*** Opening of Provided material ***

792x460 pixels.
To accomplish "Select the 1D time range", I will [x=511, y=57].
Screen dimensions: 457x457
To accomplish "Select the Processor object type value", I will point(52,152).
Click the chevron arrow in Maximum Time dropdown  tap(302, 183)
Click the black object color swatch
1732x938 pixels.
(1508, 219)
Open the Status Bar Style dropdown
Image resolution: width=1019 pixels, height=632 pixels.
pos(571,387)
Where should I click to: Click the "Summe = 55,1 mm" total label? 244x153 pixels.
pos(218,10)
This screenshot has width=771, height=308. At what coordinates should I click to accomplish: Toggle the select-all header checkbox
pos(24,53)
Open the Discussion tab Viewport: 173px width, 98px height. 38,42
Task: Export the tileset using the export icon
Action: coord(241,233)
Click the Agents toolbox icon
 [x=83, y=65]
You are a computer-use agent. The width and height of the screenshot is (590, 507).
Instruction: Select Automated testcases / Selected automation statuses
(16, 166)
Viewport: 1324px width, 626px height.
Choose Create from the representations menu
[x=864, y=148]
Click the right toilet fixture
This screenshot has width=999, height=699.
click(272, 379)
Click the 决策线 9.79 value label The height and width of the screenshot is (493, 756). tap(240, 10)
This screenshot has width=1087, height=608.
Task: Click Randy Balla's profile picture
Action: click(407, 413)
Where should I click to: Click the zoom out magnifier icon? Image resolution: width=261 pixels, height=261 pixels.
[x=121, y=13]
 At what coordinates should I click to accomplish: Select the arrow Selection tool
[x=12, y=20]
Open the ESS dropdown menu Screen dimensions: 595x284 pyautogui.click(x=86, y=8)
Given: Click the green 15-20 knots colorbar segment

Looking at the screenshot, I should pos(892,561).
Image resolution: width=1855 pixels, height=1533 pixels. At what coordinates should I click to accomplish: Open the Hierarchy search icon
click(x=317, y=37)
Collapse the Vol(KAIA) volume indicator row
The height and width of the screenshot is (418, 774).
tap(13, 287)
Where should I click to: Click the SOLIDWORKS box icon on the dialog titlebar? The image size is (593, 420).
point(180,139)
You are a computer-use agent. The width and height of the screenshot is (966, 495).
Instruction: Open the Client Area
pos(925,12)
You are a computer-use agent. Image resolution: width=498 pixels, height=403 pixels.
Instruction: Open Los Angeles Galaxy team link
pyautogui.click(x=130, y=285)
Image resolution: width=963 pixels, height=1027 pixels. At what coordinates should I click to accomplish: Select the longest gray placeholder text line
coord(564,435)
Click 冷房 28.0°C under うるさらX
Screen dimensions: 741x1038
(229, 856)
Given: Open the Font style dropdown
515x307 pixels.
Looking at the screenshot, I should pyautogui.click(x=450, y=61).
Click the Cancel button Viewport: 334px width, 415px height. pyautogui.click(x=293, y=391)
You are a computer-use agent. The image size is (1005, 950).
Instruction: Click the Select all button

*** Close of Provided material ***

## Work instructions:
From the listing above, report the number of lines containing the string "button", without any accompanying remarks.

## Answer below:
2